Practicing new ways of thinking and eating has helped put Sarah back in control, steadily and slowly, over the months she has worked with Ramirez. While she has gradually begun to lose weight, she has, more importantly, shed emotional baggage and retrained her brain to think differently. “I’ve learned to take a step back when I’m feeling anxious or upset and talk myself through it, rather than going immediately to food,” she says. “I’ll talk to myself in a positive way, instead of beating up on myself.”

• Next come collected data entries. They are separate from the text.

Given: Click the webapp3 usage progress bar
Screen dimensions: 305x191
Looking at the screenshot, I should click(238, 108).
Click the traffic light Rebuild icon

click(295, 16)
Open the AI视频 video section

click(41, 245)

Being accountable for her actions has also been key. Sarah logs everything she eats in a food diary—even on those (now rarer) occasions when she overeats. She keeps “trigger” foods like chips or French fries out of the house, but lets herself enjoy them in manageable amounts at restaurants. She avoids tempting situations like the gas station checkout counter, where candy bars lurk by the cash register; “I pay at the pump with my credit card instead,” she says. She has also “normalized” her favorite binge foods by making them part of her daily eating, and enjoying them out in the open rather than in secret: on most afternoons, she’ll have an 8-ounce can of Pepsi and a small chocolate bar. “That comes to between 230 and 300 calories,” she says. “I just write it down in my diary.”
Recently, Sarah realized how far she had come when she made a “huge” mistake at work that in the old days would have sent her straight to the candy counter. She accidentally hit the “send” button too soon, and an unedited document “went to the wrong person,” she remembers. “It created all kinds of bad feelings between the parties involved.”
But instead of escaping her feelings temporarily by gorging on candy, Sarah faced up to the problem instead and got on the phone. “I admitted to everyone involved that I had blown it and that I was very sorry,” she remembers, “but I also said that I had to move on from there.” By taking responsibility for the problem, she was able to get through the bad feelings without eating over them, and now they’re history.
“I know I’ve got to work at this every day, but now I have the skills to do it,” she says proudly.